### Work required
For each statement, answer yes or no according to the extract on public APIs, and quote the words from the extract that decide it. (a) Customers who build on Box Platform are described as stickier. (b) Planning public APIs from the start is said to make it more complex to add a public API later. (c) Box began as a cloud content management platform.

### Extract
Conclusion: Why do we care about public APIs?
Public APIs drive forward both Box’s business and technical goals. Customers who build on Box Platform are stickier and buy into the Box ecosystem, and we improve and expand the features we can deliver when we create APIs. As we bring public API development into the planning and design of a new feature, we reduce the technical complexity of trying to build out a public API later on a system not engineered for it. We also ensure that our APIs meet the high standards of our clients and are properly documented and maintained. Box has grown from a small content storing company to a cloud content management platform, and as we grow in feature breadth, we need public APIs to help us deliver our vision.

### Exercise data
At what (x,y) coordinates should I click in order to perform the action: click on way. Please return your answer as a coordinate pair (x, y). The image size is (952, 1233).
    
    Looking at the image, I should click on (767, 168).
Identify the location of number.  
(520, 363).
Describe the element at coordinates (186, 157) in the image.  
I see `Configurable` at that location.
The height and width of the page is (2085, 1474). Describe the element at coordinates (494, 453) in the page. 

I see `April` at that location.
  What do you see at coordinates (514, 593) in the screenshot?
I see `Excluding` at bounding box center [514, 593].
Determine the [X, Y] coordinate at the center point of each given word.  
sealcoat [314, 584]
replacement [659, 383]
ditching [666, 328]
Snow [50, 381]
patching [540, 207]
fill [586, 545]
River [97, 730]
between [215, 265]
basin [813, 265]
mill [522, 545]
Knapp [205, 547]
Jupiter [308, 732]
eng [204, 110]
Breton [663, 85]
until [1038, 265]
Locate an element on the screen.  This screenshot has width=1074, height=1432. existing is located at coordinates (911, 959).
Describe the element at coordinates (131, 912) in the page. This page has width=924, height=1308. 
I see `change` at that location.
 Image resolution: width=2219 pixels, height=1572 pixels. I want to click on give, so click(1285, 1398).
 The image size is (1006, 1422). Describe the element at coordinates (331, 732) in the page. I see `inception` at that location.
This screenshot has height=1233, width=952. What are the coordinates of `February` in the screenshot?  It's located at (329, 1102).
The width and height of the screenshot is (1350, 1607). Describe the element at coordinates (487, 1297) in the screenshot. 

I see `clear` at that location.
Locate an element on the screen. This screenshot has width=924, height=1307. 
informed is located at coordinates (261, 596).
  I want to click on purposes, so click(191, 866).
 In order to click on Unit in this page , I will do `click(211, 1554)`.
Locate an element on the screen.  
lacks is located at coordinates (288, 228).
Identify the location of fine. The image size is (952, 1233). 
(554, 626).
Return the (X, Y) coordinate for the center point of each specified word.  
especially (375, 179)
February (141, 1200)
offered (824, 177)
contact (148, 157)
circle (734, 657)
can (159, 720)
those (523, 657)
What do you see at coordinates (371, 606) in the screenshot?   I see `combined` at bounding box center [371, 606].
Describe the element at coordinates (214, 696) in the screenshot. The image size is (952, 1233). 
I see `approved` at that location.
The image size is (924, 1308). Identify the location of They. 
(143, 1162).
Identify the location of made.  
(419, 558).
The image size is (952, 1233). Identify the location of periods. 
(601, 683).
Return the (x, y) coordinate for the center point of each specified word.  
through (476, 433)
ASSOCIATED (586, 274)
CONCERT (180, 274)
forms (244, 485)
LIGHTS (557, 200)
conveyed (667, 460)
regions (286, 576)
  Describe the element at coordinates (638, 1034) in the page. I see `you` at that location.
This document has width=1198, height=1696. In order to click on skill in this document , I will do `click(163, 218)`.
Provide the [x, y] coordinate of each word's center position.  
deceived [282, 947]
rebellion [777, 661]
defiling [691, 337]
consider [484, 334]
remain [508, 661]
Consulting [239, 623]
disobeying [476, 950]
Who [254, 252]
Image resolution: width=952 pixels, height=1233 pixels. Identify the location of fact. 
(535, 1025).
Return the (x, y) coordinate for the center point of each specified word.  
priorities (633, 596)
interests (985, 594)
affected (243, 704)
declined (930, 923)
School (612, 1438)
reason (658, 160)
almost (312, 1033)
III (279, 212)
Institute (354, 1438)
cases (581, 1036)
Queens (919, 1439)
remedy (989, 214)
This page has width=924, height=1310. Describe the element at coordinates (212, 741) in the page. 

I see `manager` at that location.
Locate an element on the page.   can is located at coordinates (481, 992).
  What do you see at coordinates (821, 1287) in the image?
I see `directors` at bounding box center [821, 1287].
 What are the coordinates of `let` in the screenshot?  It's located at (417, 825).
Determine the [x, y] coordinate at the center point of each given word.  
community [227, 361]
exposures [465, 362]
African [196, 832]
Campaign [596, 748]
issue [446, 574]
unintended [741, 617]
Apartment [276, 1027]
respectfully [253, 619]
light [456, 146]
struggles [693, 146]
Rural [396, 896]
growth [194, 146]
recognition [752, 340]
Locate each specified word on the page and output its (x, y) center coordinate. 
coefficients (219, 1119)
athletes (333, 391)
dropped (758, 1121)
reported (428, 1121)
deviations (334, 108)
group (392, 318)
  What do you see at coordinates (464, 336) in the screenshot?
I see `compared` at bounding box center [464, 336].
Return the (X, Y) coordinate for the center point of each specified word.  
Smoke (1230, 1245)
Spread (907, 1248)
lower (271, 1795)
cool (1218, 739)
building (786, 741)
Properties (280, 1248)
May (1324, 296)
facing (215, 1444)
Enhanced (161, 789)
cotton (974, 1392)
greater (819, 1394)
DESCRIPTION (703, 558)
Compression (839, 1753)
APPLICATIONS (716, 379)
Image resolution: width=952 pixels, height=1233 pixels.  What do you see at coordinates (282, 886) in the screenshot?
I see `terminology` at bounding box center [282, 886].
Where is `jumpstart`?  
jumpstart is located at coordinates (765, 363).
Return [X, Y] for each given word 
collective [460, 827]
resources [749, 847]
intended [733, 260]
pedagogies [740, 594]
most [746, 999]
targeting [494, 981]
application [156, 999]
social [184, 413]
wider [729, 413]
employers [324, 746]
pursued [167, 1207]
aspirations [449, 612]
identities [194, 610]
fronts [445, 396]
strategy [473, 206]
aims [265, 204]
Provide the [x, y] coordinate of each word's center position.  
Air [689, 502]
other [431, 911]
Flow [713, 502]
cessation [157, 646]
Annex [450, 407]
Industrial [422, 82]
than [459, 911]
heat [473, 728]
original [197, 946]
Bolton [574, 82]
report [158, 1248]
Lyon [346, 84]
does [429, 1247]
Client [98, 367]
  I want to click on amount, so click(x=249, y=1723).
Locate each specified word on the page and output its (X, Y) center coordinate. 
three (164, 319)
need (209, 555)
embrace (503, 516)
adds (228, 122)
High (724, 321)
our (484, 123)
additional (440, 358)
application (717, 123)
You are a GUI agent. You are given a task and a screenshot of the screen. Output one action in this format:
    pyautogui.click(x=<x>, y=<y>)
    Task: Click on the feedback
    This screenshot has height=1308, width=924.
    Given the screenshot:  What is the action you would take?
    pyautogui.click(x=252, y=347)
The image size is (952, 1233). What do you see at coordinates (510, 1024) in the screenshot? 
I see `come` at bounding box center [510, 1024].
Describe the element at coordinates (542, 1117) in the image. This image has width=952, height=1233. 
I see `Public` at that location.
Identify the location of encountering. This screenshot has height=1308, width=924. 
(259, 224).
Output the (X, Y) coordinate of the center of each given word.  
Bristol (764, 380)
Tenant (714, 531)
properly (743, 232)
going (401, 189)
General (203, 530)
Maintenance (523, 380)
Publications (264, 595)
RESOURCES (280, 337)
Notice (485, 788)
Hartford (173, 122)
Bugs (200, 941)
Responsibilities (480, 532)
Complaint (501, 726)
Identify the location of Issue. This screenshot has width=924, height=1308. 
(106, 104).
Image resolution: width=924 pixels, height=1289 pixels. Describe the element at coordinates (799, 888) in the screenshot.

### Result of this task
(a) Yes: "Customers who build on Box Platform are stickier and buy into the Box ecosystem"
(b) No: "we reduce the technical complexity of trying to build out a public API later on a system not engineered for it"
(c) No: "Box has grown from a small content storing company to a cloud content management platform"